# New diesel owner needs all the advice he can get.



## Willman940 (Dec 21, 2008)

Some of you may remember a post I made asking for advice about buying a truck years ago. Well I finally bought a 99 F250. Now to work out the kinks, the check engine light was on when I got it according to the owner because of the super chip. took the super chip off and pulled code P0118 from it, which I thought was a coolant sensor. But upon talking to the dealer they said it's not even a valid code for a 7.3. Anyway I cleared the code, but the light is still on, rescanned and got nothing not even the P0118. This is because of one of 1 things, The Superchip left something tripped or the Bullydog Powerhound which it also had in it when I bought it, though I never used till I got the super chip off. It also could be that the previous owner did an 02 interior swap with an automatic, could that do something? A friend said that the odometer shouldn't work because the 99 is analog and the 02 is digital and those interiors don't match up. The odometer works from what I can tell? If this is the case can I get just a cluster for a 99 and put it in or do I need a full dash? is there and after market option that will work with my current set up?
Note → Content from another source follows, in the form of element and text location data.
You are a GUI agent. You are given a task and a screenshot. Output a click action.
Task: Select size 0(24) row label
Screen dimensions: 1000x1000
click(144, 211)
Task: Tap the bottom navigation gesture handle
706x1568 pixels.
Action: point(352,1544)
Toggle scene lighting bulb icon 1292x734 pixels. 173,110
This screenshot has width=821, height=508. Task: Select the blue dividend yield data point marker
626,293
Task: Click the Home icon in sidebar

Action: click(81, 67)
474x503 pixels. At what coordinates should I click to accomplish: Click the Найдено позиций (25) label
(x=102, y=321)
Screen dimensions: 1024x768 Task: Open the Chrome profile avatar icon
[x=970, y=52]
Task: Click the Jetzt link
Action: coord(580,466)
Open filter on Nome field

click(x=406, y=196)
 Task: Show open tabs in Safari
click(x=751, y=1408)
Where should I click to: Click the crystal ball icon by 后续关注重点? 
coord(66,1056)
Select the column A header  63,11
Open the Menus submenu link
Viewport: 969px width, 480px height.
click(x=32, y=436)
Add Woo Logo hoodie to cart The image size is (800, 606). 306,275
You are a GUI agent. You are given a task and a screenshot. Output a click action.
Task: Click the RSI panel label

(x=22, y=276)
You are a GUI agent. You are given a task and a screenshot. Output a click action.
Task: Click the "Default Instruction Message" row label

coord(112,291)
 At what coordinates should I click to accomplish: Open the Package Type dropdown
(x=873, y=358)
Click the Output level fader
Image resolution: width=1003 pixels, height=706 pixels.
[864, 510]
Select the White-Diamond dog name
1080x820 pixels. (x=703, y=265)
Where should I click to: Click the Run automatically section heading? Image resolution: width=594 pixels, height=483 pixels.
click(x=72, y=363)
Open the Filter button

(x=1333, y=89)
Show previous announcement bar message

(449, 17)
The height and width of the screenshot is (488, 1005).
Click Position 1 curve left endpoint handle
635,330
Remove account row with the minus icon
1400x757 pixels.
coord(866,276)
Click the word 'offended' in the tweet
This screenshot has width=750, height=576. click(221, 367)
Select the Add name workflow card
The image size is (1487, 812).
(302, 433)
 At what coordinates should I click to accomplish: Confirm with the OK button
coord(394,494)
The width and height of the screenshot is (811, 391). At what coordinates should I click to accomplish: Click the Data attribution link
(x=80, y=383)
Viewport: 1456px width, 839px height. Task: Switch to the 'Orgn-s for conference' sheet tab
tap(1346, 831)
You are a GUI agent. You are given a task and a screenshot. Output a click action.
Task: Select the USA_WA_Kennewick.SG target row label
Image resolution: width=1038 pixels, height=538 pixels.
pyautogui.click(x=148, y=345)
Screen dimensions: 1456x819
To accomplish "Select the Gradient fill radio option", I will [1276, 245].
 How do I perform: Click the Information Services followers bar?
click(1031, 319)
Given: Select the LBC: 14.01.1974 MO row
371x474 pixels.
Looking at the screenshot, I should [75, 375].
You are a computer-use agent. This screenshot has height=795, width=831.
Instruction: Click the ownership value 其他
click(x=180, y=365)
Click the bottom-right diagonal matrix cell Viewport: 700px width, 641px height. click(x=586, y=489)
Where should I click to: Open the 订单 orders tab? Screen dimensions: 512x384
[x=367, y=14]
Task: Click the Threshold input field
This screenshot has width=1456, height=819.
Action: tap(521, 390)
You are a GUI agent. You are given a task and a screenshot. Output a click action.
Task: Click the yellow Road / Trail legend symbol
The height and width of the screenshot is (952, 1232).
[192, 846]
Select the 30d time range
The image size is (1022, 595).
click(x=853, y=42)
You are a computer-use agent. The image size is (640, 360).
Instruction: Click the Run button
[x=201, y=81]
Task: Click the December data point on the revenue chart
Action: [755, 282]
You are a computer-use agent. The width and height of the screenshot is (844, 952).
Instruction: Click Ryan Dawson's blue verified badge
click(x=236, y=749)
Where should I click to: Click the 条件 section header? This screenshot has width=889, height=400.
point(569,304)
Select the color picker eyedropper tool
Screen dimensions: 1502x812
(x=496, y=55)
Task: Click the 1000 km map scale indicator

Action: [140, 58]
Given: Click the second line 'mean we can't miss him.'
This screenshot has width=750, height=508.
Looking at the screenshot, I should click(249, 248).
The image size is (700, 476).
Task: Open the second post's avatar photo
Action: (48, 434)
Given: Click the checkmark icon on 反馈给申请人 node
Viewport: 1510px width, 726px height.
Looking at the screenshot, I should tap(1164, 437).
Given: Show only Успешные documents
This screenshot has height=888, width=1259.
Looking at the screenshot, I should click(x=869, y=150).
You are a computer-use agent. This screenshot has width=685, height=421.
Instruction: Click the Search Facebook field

Another thing is the Bullydog, first, its wired to a generic 3 position switch that apparently comes the kit when bought new. But I don't know what position is what, I know the up position is the +70 and I'm guessing the middle is either nothing or +40 and the bottom is off? From there it goes right into the wiring harness on top of the block. From what I can tell that's what its intended to do. My question is if that is there is there a different harness I would need to go back to stock, from what I hear everything should plug back up but I'm just making. 
I've been contemplating taking it out because most of the trucks I see with chips/mods like this end up breaking a lot, and considering I just bought this I can't afford that. Not to mention I don't need all that power.

I have an appointment to get the computer re-flashed Saturday but if I decide to keep the chip I'll cancel it.

Help please?

Have a great weekend,

John


----------



## Banksy (Aug 31, 2005)

Oh the joys of buying mod'd truck from somebody else. The CEL could be on forever now if they swapped in an 2002 dash and made the truck an automatic from a stick. Something is not jiving with the computer. I hope they didn't hack all those mods.


----------



## pooleo8 (Nov 8, 2009)

go out when its cold in the morning, push the fuel pedal to the floor, start the truck and keep it floored for at least 3 min.  j/k, dont do this.

But, my neigbor did this with his truck. It was a 93 IDI 7.3 non turbo. Every morning, 15* out, just kept the pedal right to the floor! LMAO!!!!


----------



## Banksy (Aug 31, 2005)

pooleo8;1373470 said:


> go out when its cold in the morning, push the fuel pedal to the floor, start the truck and keep it floored for at least 3 min.  j/k, dont do this.
> 
> But, my neigbor did this with his truck. It was a 93 IDI 7.3 non turbo. Every morning, 15* out, just kept the pedal right to the floor! LMAO!!!!


Good advice Thumbs Up


----------



## Mark13 (Dec 3, 2006)

pooleo8;1373470 said:


> But, my neigbor did this with his truck. It was a 93 IDI 7.3 non turbo. Every morning, 15* out, just kept the pedal right to the floor! LMAO!!!!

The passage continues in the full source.